Chamaqueado

Es quizá, el ultimo jugador que conectó con la recalcitrante afición azulgrana, sin embargo hoy confiesa no haberse enamorado en México. Llegó, goleó y triunfó, aunque vive el desesperante olvido...

Es quizá, el ultimo jugador que conectó con la recalcitrante afición azulgrana, sin embargo hoy confiesa no haberse enamorado en México. Llegó, goleó y triunfó, aunque vive el desesperante olvido de su actual afición y Directiva, tras no brillar en Monterrey.

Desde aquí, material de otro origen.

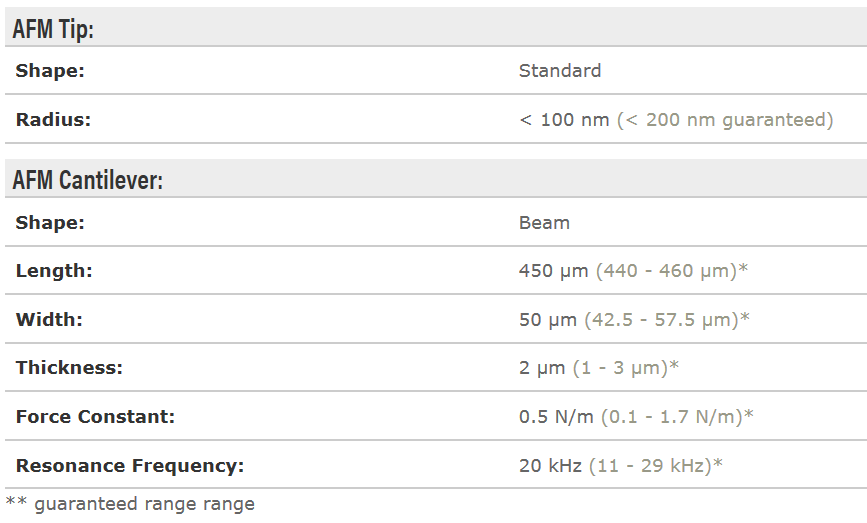This screenshot has width=867, height=523.
Task: Select the Shape label under AFM Cantilever
Action: pyautogui.click(x=50, y=222)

Sebastián González fue contratado por el Atlante e hizo pareja con el colombiano Rey, en una dupla tan efectiva como estéril tras su disolución -de los dos, ni sus luces hoy por hoy-. Fue pieza clave de la forzada renovación atlantista, que a base de oportunidades a los nuevos, destacó entre el 2002 y el 2003, con puro inexperto que demostró calidad: Miguel Herrera en el banquillo, debutantes en la cancha como Lalo Rergis, "Chícharo" González, Irving Rubirosa, Hernández Lash y jóvenes con poco cartel como Serafín y Aarón Padilla, apoyados por extranjeros como Estay, Grosso y Vilar.

Prefirió un contrato jugoso con los Tigres, antes que seguir escribiendo páginas en la incuestionable historia atlantista, equipo con el que debutó en México, de afición escasa aunque poseedora de gran identidad y misma que se le entregó -siempre he pensado que cuando los jugadores del Atlante conozcan y quieran a su equipo por lo menos la mitad que cualquiera de sus aficionados, nadie los podrá parar-.

Quizá no asimiló que el Atlante tiene más historia que la U. de Nuevo León, aunque menos dinero y más asientos vacíos en los estadios que sortea. Él dijo que sólo saldría para jugar en Europa, y el norte del país, lo hizo cambiar de decisión.

Goleador, cumplidor (como la mayoría de los chilenos que se adaptan de inmediato). Al "Chamagol", lo tentó el billete, el contrato duradero (que al parecer no superará el año de validez) antes que hacer su propia historia en el bien llamado equipo del pueblo. Honor que estoy seguro volverían a experimentar figuras legendarias como el "Trompo" Carreño, "Manolete" Hernández, Horacio Casarín, Rafa Puente o el propio Cabinho.

Anoche en Pachuca, confesó que sólo ama al Colo-Colo (equipo al que siempre siguió y en el que brilló su tío "Chamaco" Valdez, antecedente de su propio apodo) quizá sin importarle el dolor de los atlantistas al escucharlo.

Una pausa, "Chamagol" respira y medita. Porque las malas rachas suelen darse y pasar, pero las palabras a la ligera no las olvida nadie.